# lighting



## Void (Aug 24, 2003)

well i just baught this light its 6 feet long has 3 50/50 bulbs in it all 3 are 55 watt..

so uh what kinda plants can i have with this... my tank is 135 gal


----------



## alphozo (Dec 12, 2003)

you need to get rid of the 50/50 bulbs cause those wont help plants, you can replace them with something that will help, around 6700k


----------



## alphozo (Dec 12, 2003)

the best aquatic plant website out there is plants!


----------



## Void (Aug 24, 2003)

these bulbs are 6500k does that matter


----------



## alphozo (Dec 12, 2003)

just fine, i actually bought 18k on accident and they seem to be doing fine. so it stands to reason 200k isnt going to make too much of a difference


----------



## alphozo (Dec 12, 2003)

but if its 50/50 thats 50% actinic that is meant for saltwater that will do nothing for plants, i read somewhere that the actinic which is meant for corals will help some wierd strain of algae (cant back that up)


----------



## Seany B (Dec 12, 2003)

> i read somewhere that the actinic which is meant for corals will help some wierd strain of algae (cant back that up)
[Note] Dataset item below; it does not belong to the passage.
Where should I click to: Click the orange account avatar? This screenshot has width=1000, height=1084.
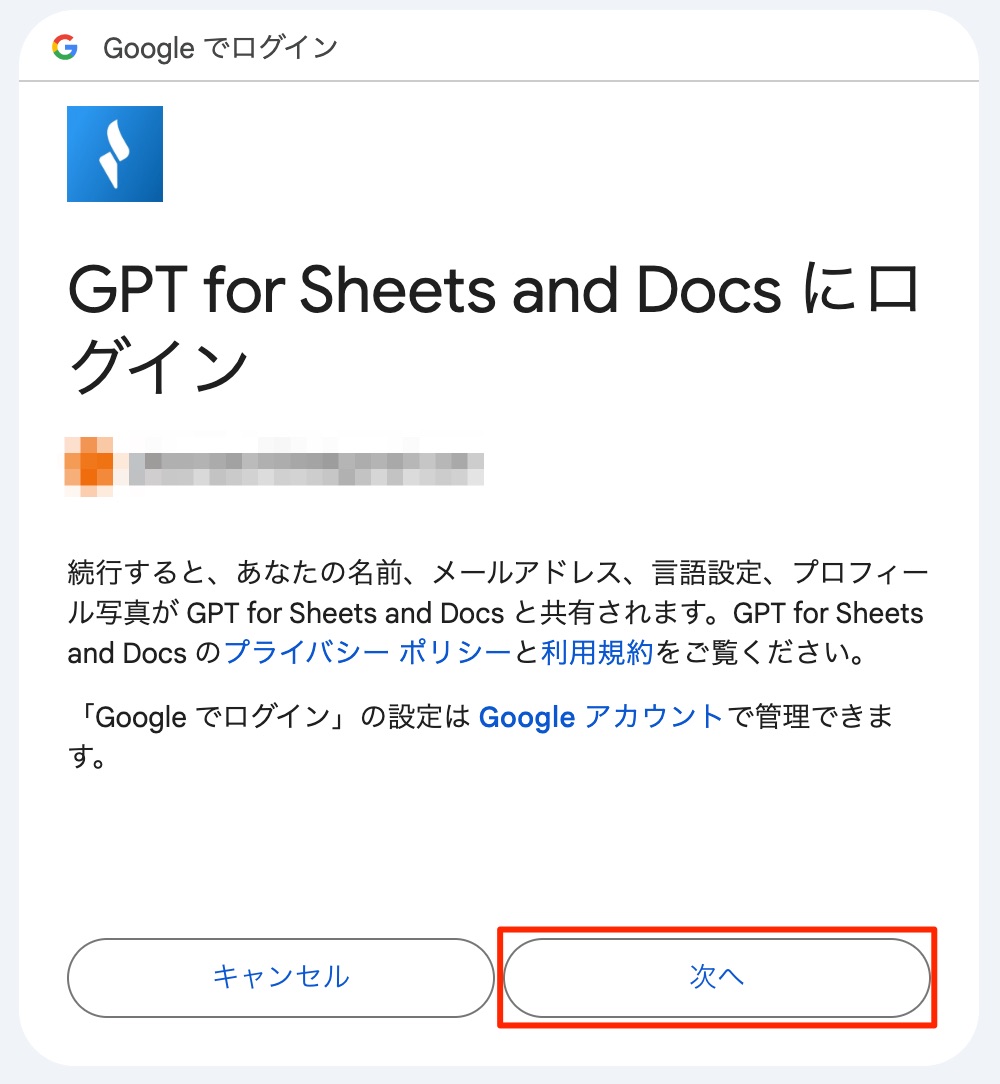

I have also heard this becasue I was going to buy coral bubls for my freshwater. I was told it would grow plants good though because they are very much alike to natural sunlight and they dont filter out UVB (<probably wrong abbreviation) rays or something which is good for plants. If you want you can experiment with what you have and if it doesnt turn out then just change the bulbs. I ended up buying plant and aqaurium bubls from canadian tire for 5.99 each and a 48 " light strip to go with them for 13.99.


----------



## Void (Aug 24, 2003)

well uh.. wut kinda bulb should i get.. that will fit in this thing lol


----------



## alphozo (Dec 12, 2003)

how many inches? what size tank? do you have money for power compacts?


----------



## Void (Aug 24, 2003)

the fixture is 6 feet long my tank is a 135 gallon and what are power compacts lol

this lighting crap is confusing hehe


----------



## Void (Aug 24, 2003)

pic of the light i got now


----------



## Void (Aug 24, 2003)

any comments


----------